ACTIVITY. Only these lines of the data below are wanted: the one with "The width and height of the screenshot is (1511, 812).", the one with "map icon beside", and any lines between them, each repeated exactly.

SUPPLIED ENTRIES.
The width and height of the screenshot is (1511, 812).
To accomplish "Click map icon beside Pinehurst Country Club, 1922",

--

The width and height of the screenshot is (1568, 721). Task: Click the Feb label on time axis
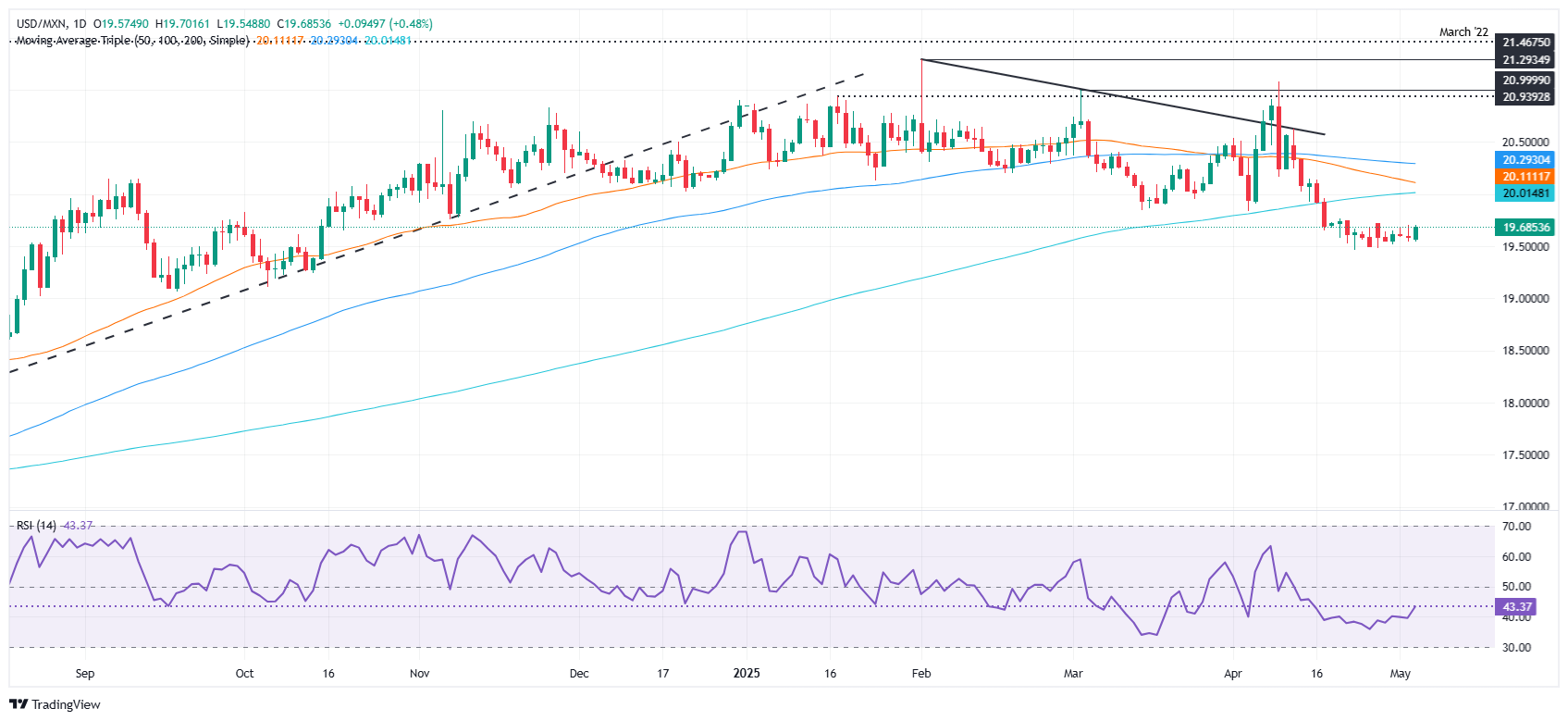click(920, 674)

...

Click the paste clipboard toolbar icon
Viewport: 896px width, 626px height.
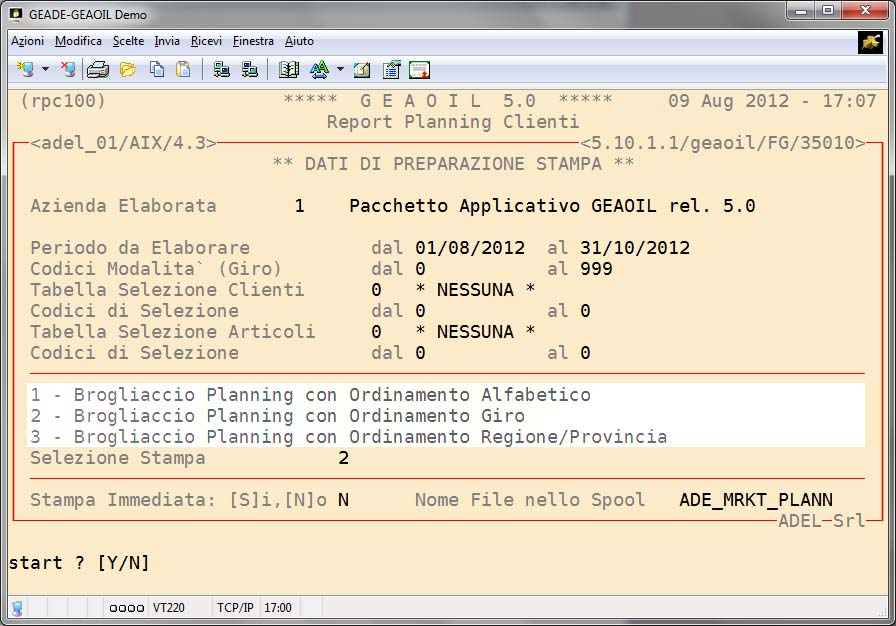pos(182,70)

RESPONSE BOX.
The width and height of the screenshot is (1511, 812).
To accomplish "Click map icon beside Pinehurst Country Club, 1922",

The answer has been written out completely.